APPLICATION OF TSUNAMI AND TSURFER FOR VALIDATION OF BURNUP CREDIT IN THE CRITICALITY SAFETY ANALYSIS OF A TRANSPORT CASK

Year
2010
Author(s)
M. Behler - Gesellschaft fuer Anlagen- und Reaktorsicherheit (GRS) mbH, Forschungszentrum Boltzmannstr
R. Kilger - Gesellschaft fuer Anlagen- und Reaktorsicherheit (GRS) mbH, Forschungszentrum Boltzmannstr
M. Kirsch - Gesellschaft fuer Anlagen- und Reaktorsicherheit (GRS) mbH, Forschungszentrum Boltzmannstr
M. Wagner - Gesellschaft fuer Anlagen- und Reaktorsicherheit (GRS) mbH, Forschungszentrum Boltzmannstr
Abstract
In up-to-date criticality safety analysis of spent nuclear, fuel modern calculation methods are applied to take into account the reduction of reactivity of nuclear fuel due to the burnup process. The use of these methods has to be validated by comparison to experimental data and usually this leads to a bias, which has to be considered in the neutron multiplication factor keff. Applying the so-called burnup credit, this task is complex since any fission products and actinides considered in the calculation have to be validated by adequate experiments. However, for typical applications like a spent fuel transport cask there are no public available experimental data which directly match the conditions of an application and include all the fission products typically being used. Thus the user is obliged to validate the fission products separately by choosing experimental data which match the conditions of the application at least partially and include one or more of the fission products of interest.
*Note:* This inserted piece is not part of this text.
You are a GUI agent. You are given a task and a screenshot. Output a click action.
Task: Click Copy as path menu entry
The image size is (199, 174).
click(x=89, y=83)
Since 2009 new tools in the latest version 6 of the American code package SCALE (“Standardized Computer Analyses for Licensing Evaluation”) from Oak Ridge National Laboratory have been provided to study and quantify the bias and uncertainty of an application calculation based on the validation calculations of experiments. E.g., a dedicated analysis tool named TSUNAMI can be used to quantify the similarity of an experiment to the respective application. We are applying these tools, amongst those especially TSUNAMI and TSURFER, to a generic cask model and study their potential with regard to a possible validation. The experimental data used are taken from the International Criticality Safety Benchmark Evaluation Project (ICSBEP), an internationally supported benchmark database of high quality. TSURFER is intended to allow for the determination of the bias of a computation even if no experiment exactly matching the application condition is available. Special attention will be drawn to the influence of the fission products on the bias and the reliability of this bias in dependence on the available experiments.